Monday, July 3, 2017

Michael Duffel conducts basic research to provide vital insights for other scientists to use when designing better drugs and fighting toxic chemicals.

Duffel, BS, PhD, is a professor in the college’s Division of Medicinal and Natural Products Chemistry (MNPC) within the Department of Pharmaceutical Sciences and Experimental Therapeutics (PSET).

He is also the Associate Dean for Research and Graduate Programs. Currently, Duffel is studying polychlorinated biphenyls (PCBs): some of the most environmentally-persistent toxic chemicals humans have ever made. Duffel is most interested in PCBs in the air and how they can affect human health on a molecular level.

PCBs were manufactured in the United States from 1929 until the 1970s. They were used in electrical transformers, plasticizers, lubricants, paints, adhesives, caulk, fluorescent light ballasts, and many other applications. Despite a 1979 ban on intentional production, PCBs do not readily degrade and therefore still remain in our air, water, and soil. There are also emerging sources of PCBs such as contamination of some paint pigments due to unintentional formation during the manufacturing process.

PCBs have been linked to a variety of adverse health effects—from cancer, diabetes, and cardiovascular disease to thyroid hormone abnormalities and other endocrine-based disease. In addition, PCBs can negatively influence infant and child development. One increasing concern is airborne PCBs in older buildings such as some school buildings that were built during the time when PCBs were commonly used. For this reason, some school districts have begun replacing PCB-laden caulk and other sources in buildings.

DATASET:

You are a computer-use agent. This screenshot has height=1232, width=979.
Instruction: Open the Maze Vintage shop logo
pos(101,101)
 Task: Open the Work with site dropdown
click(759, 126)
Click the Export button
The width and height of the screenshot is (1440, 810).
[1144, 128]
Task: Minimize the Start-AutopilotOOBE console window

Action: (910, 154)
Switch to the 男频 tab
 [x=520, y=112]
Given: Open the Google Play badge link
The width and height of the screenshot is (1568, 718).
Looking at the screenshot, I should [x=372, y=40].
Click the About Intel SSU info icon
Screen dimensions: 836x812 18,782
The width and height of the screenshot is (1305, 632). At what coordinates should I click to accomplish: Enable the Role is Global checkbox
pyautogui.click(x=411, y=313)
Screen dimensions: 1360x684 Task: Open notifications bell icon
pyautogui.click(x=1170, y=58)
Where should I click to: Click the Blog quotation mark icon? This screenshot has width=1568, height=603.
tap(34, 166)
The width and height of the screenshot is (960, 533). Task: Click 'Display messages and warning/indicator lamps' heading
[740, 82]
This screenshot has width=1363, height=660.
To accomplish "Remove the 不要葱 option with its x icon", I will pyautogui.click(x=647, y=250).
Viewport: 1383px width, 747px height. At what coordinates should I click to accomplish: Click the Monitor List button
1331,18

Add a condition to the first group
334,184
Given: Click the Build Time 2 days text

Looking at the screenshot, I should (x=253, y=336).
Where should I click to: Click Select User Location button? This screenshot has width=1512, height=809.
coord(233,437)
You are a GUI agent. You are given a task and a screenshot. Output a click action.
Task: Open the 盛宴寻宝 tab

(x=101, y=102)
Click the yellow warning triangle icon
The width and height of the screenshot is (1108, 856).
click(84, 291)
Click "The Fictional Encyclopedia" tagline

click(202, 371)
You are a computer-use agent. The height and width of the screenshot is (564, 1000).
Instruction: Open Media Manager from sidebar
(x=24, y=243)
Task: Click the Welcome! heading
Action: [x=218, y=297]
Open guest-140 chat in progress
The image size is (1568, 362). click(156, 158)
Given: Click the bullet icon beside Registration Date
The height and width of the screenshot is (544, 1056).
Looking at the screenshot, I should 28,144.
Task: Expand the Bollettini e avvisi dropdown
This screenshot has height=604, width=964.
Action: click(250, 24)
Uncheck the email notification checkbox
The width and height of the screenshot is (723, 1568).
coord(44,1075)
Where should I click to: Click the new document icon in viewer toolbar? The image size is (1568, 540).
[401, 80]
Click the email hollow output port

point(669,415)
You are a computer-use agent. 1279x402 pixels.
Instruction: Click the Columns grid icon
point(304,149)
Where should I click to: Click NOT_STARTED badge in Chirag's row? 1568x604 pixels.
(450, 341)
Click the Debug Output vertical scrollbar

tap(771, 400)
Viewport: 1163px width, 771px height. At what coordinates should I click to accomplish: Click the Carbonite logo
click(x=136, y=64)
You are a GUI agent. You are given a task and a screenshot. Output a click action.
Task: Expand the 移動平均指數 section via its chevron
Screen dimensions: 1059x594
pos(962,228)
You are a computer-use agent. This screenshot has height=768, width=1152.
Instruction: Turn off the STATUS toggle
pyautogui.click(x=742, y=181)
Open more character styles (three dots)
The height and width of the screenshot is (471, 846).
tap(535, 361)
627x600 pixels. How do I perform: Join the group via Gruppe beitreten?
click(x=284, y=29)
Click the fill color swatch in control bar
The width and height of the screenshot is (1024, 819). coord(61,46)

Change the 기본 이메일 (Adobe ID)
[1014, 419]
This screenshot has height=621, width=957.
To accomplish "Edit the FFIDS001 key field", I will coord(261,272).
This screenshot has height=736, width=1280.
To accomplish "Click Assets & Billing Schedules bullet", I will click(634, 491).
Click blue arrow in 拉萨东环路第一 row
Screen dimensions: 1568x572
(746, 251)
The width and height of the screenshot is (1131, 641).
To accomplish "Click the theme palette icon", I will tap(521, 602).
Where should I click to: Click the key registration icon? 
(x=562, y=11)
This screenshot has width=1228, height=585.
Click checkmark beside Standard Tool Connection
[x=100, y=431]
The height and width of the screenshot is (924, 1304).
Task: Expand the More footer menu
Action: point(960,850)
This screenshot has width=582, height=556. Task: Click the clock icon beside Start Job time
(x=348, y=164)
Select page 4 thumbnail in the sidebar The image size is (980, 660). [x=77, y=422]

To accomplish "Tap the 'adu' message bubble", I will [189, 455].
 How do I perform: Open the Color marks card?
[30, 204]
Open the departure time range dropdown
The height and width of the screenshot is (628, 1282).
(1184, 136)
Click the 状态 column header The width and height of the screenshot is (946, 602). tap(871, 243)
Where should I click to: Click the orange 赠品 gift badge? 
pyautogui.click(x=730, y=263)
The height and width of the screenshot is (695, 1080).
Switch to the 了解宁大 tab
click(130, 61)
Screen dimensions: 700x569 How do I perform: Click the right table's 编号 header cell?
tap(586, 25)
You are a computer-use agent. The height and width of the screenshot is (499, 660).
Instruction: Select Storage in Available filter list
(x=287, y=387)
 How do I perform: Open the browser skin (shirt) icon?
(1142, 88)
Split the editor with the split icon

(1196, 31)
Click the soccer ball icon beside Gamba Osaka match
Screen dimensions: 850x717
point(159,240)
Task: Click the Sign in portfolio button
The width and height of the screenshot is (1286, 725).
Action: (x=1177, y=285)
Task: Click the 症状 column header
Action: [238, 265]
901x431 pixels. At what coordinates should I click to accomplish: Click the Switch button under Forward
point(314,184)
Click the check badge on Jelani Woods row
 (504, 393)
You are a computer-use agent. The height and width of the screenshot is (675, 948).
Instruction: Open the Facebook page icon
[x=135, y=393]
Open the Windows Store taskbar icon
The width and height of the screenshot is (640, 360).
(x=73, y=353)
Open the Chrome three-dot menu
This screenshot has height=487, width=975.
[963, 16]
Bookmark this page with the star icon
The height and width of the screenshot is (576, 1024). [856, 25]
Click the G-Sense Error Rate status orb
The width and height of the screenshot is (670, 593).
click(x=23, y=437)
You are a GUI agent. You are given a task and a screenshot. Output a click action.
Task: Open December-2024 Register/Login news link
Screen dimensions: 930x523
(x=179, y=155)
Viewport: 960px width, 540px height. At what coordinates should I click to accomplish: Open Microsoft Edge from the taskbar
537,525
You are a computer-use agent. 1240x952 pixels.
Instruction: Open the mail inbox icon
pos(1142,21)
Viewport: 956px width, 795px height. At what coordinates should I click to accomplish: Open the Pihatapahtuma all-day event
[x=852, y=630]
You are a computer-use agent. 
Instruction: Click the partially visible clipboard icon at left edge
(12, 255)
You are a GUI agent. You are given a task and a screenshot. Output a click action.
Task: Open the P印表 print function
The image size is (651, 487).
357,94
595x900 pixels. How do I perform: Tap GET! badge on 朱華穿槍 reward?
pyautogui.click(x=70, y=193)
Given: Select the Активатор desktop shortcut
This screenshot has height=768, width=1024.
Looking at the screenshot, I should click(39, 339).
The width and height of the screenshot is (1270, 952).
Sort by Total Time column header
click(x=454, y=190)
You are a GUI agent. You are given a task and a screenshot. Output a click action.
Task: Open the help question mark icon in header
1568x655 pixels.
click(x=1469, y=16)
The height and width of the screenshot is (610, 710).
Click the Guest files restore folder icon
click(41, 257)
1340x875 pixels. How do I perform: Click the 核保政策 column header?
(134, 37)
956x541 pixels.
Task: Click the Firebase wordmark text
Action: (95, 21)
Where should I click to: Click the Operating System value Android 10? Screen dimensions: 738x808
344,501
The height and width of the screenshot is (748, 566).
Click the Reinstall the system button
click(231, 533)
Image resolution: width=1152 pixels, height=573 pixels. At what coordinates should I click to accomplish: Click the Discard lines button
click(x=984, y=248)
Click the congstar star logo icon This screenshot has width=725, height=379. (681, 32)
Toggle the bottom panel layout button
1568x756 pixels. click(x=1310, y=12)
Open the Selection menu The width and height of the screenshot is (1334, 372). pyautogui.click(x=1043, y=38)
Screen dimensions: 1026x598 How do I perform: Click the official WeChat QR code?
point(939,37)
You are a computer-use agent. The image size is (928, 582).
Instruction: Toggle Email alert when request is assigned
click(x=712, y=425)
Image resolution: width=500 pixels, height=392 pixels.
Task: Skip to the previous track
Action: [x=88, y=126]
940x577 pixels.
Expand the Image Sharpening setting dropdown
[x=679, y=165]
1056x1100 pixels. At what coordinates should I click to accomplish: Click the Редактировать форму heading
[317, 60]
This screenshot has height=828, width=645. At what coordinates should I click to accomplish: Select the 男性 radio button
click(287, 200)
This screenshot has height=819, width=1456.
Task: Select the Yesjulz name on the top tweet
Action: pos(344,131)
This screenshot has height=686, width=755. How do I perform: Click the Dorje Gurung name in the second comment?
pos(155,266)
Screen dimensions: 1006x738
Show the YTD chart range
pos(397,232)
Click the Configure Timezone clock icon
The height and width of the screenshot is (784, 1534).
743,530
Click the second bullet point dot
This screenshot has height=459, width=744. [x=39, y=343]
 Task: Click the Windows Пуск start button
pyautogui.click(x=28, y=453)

ACTIVITIES:
**A.** Return the stretch from "Michael Duffel conducts" through "fighting toxic chemicals." of the article on Michael Duffel's PCB research, copied word for word.
**B.** Render the sentence "PCBs were manufactured in the United States from 1929 until the 1970s." from the article on Michael Duffel's PCB research into French.
**C.** Extend the article on Michael Duffel's PCB research, beginning after its final sentence.

OUTPUTS FOR THE TASKS:
**A.**
Michael Duffel conducts basic research to provide vital insights for other scientists to use when designing better drugs and fighting toxic chemicals.

**B.** Les PCB ont été fabriqués aux États-Unis de 1929 jusqu'aux années 1970.

**C.**
“You have children and teachers that are in these schools eight hours a day or more. The air concentrations may be relatively low, but you’re constantly inhaling those PCBs. We still don’t really know if there is a safe level and, if so, what it is,” Duffel said.

Enzymes that are present in human bodies change PCBs to make them more or less toxic; just as they do when someone takes medicine. Duffel’s team of graduate students and collaborating scientists conduct basic research to piece together exactly how certain enzymes in a person’s body act after someone takes a medicine or breathes in PCBs.

“Learning more about the role these enzymes play when toxic chemicals are introduced to the body helps us understand how they metabolize drugs, where they are also involved,” Duffel said.

By learning about how enzymes behave when drugs and chemicals are introduced to the body, scientists are one step closer to being able to introduce drugs that augment good reactions and dampen bad ones.

“The challenge is to be able to predict how a metabolic enzyme will interact with chemicals. And if you can do that, then you get a better idea of how to design a drug that will do what you want it to do, and then leave,” Duffel said.

Duffel expects that other types of scientists will draw from his results when designing drugs with fewer side effects and drug interactions. He also hopes to one day see a drug come to market that reduces the toxic effects of PCBs.

As tends to happen with basic research, while studying one topic, surprise breakthroughs may be made in other areas. Last year, Duffel’s group published a finding related to their work which may inspire new strategies for designing drugs for several hereditary amyloid diseases that affect the heart and nervous system.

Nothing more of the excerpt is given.